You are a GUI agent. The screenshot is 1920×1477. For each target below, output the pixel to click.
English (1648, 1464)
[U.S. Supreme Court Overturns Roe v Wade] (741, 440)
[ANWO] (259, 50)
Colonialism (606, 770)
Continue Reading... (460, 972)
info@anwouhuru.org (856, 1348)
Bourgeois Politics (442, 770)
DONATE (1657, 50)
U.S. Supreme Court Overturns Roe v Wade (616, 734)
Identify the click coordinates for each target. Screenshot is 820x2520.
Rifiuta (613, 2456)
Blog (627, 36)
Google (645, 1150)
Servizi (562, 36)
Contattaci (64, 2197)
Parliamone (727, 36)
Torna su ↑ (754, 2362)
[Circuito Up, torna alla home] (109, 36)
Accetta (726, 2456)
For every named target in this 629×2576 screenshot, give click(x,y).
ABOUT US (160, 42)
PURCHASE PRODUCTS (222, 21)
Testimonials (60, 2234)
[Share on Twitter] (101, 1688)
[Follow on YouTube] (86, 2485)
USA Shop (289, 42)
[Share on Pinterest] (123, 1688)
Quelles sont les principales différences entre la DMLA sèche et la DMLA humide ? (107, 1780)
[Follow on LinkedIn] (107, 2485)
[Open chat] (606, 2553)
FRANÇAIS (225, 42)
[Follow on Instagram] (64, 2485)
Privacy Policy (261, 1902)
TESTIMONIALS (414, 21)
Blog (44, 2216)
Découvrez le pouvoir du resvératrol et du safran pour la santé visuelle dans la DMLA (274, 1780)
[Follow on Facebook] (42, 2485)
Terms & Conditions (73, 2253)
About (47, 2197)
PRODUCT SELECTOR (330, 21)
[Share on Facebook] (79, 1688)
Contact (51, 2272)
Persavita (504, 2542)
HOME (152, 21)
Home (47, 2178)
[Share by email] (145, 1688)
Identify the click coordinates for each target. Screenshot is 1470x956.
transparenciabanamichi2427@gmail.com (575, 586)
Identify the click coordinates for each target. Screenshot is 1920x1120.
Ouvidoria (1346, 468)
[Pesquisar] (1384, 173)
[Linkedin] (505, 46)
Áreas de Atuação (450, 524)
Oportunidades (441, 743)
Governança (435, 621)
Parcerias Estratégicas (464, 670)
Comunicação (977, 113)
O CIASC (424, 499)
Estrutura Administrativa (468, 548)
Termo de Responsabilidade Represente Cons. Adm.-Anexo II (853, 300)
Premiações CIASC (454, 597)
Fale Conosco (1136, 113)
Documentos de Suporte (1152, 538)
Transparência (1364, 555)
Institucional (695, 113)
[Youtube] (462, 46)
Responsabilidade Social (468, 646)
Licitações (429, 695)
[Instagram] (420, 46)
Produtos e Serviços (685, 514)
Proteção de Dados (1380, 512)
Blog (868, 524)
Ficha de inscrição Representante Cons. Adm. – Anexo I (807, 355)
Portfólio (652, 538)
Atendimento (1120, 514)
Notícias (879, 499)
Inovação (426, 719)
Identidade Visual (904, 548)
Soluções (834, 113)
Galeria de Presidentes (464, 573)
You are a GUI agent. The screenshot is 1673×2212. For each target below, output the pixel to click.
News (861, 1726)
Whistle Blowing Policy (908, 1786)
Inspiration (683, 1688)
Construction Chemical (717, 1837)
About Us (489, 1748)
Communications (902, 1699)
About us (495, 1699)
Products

§ Task instructions: Beginning with the line that contains "Governança (435, 621)", output each line of the listing above through the last one, exactly and with nothing added.

§ Output:
Governança (435, 621)
Parcerias Estratégicas (464, 670)
Comunicação (977, 113)
O CIASC (424, 499)
Estrutura Administrativa (468, 548)
Termo de Responsabilidade Represente Cons. Adm.-Anexo II (853, 300)
Premiações CIASC (454, 597)
Fale Conosco (1136, 113)
Documentos de Suporte (1152, 538)
Transparência (1364, 555)
Institucional (695, 113)
[Youtube] (462, 46)
Responsabilidade Social (468, 646)
Licitações (429, 695)
[Instagram] (420, 46)
Produtos e Serviços (685, 514)
Proteção de Dados (1380, 512)
Blog (868, 524)
Ficha de inscrição Representante Cons. Adm. – Anexo I (807, 355)
Portfólio (652, 538)
Atendimento (1120, 514)
Notícias (879, 499)
Inovação (426, 719)
Identidade Visual (904, 548)
Soluções (834, 113)
Galeria de Presidentes (464, 573)
You are a GUI agent. The screenshot is 1673×2212. For each target below, output the pixel to click.
News (861, 1726)
Whistle Blowing Policy (908, 1786)
Inspiration (683, 1688)
Construction Chemical (717, 1837)
About Us (489, 1748)
Communications (902, 1699)
About us (495, 1699)
Products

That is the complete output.